What you call signs of quality are cultural signifiers. My native language is French, a language that has an actual gatekeeping administration (English doesn’t). The french I grew up with(not in the country of France) may be considered lower quality by some people because they aren’t used to it, but really what they mean is that I express a different set of cultural signifiers they are used to.
Unsurprisingly signs of language qualities have a tendency to reinforce the language spoken by people in power.
I don’t think those are the same things. I had in mind an example more like this:
A town is full of carpenters that make furniture. They understand the variety and quality of various woods, from oak to ash to ebony. These carpenters can easily discern the quality difference between one wood and another.
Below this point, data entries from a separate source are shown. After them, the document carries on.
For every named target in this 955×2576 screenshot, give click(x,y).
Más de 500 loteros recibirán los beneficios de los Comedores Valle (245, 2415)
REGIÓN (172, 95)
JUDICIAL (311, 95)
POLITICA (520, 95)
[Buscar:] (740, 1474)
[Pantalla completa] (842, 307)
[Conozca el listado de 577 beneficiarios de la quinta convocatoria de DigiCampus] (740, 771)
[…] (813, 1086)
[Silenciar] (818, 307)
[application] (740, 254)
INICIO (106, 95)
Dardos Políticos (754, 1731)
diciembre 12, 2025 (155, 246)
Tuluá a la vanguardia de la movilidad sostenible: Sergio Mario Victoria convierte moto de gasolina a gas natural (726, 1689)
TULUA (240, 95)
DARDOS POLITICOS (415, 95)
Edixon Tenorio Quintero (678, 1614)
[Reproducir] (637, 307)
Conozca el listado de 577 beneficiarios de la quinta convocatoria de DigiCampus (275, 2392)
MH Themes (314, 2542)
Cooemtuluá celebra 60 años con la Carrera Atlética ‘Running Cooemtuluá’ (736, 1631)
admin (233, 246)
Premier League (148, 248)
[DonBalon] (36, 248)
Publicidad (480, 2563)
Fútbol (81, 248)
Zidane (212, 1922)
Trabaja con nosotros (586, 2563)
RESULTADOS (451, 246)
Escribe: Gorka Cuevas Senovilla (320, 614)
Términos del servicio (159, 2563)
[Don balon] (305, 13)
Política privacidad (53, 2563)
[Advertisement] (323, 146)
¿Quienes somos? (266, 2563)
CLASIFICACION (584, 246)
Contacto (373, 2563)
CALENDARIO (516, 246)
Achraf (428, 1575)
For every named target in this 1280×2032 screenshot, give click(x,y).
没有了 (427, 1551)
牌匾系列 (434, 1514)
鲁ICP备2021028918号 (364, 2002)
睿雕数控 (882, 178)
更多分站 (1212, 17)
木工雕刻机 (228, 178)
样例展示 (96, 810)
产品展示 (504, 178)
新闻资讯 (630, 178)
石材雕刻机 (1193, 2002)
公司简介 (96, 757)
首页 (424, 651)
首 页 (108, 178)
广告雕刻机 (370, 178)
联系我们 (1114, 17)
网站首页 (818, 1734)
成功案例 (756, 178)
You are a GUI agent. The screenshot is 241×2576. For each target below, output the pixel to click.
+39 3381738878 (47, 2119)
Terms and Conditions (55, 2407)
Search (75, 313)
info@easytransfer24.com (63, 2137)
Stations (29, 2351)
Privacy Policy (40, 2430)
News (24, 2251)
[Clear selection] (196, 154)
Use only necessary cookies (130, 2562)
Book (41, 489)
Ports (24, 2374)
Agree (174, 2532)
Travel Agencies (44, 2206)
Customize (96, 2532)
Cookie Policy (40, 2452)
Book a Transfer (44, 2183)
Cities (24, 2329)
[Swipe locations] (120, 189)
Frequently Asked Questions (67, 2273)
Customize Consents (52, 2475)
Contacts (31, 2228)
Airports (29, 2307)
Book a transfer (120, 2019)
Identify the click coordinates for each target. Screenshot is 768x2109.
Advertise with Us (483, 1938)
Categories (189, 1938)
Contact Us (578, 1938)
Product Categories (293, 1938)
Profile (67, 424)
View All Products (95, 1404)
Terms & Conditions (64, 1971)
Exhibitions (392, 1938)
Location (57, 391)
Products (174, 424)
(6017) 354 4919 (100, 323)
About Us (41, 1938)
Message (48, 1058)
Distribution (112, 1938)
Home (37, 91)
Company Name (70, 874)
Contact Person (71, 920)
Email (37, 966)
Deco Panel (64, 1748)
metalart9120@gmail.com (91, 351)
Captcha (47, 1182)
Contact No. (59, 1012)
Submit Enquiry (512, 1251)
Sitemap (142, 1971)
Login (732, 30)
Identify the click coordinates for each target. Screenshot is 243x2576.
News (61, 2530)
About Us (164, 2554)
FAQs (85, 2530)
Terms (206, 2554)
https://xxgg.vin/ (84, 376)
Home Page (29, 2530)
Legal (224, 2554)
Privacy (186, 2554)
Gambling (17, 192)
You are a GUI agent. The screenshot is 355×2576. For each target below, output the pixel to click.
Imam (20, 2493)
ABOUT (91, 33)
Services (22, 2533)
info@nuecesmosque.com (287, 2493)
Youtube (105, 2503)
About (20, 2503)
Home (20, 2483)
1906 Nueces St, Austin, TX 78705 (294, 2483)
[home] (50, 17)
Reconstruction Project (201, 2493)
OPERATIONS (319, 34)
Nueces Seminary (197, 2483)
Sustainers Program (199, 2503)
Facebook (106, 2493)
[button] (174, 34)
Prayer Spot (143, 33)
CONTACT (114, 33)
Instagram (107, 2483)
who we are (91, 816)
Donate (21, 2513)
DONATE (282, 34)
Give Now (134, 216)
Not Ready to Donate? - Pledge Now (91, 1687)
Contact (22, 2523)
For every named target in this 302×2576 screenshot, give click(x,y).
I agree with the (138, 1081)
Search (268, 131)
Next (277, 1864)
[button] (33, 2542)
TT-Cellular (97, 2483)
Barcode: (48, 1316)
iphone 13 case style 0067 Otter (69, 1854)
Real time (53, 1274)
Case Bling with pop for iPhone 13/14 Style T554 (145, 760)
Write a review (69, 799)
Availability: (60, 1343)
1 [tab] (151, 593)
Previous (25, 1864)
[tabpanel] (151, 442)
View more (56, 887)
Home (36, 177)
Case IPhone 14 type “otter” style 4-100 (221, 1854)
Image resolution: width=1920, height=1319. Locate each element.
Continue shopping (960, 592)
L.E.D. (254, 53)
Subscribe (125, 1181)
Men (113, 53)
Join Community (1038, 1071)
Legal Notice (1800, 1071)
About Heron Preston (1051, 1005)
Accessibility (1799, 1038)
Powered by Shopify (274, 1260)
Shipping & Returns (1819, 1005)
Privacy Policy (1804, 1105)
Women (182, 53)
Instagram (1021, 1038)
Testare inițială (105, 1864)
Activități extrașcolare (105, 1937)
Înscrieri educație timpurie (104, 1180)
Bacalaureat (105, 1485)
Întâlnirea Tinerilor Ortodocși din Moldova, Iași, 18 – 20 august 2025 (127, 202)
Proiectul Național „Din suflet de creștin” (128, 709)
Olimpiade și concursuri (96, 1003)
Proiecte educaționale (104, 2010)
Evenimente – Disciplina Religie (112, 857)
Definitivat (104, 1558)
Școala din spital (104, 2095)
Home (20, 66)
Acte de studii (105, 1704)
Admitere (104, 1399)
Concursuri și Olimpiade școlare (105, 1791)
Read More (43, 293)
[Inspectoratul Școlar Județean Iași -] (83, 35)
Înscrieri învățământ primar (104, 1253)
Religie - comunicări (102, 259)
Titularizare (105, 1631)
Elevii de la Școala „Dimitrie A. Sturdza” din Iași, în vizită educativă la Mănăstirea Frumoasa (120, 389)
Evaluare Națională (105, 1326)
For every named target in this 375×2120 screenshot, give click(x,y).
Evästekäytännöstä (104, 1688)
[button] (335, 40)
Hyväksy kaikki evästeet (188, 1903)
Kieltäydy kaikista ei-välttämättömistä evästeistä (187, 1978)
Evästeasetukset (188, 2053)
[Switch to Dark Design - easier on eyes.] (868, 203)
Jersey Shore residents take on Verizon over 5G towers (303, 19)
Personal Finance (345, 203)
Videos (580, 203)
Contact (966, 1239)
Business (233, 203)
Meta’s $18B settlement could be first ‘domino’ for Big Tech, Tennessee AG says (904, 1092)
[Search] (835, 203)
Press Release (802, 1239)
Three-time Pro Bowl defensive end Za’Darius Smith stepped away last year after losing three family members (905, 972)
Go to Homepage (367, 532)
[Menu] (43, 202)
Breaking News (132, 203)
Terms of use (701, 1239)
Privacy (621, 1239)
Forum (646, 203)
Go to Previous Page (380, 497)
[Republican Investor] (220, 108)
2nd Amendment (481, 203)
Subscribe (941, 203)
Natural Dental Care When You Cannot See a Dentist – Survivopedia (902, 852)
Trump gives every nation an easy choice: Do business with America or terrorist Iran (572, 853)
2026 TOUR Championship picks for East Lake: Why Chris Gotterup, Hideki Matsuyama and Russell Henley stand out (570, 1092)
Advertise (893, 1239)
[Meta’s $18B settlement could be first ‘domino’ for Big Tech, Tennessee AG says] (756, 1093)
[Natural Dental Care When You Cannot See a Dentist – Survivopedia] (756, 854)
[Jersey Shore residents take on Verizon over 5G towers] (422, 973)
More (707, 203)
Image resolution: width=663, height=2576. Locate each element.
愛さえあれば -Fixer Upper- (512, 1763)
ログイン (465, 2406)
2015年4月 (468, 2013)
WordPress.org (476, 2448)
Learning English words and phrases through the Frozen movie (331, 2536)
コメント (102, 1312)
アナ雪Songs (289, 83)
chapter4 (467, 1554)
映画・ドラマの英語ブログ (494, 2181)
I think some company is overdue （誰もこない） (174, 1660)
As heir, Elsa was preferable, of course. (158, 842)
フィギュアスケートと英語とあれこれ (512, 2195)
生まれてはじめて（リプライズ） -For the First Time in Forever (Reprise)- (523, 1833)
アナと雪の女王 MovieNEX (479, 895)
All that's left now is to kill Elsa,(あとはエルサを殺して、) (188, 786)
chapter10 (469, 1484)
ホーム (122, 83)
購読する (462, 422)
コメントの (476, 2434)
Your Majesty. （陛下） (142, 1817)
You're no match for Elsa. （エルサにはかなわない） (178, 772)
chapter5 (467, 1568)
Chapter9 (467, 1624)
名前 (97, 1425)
Over time, the carpenters die out and are replaced by people that can’t tell the difference. To them, an IKEA table made of compressed wood is the same as a handmade table made of high-quality wood. Ergo they have no ability to discern the quality difference and think they are all the same: wooden tables.
In terms of language: if language is merely becoming more simple and following its own rules less, then that seems like an analogous situation. It’s not simply becoming something else, it’s becoming dumber, less complex, less adherent to the rules that previously defined quality. It’s not doing this as a consequence of pursuing new levels of quality, but merely because the previous ones are decaying. I don’t think comparing two languages like French and English together is quite the same thing.
Unsurprisingly signs of language qualities have a tendency to reinforce the language spoken by people in power.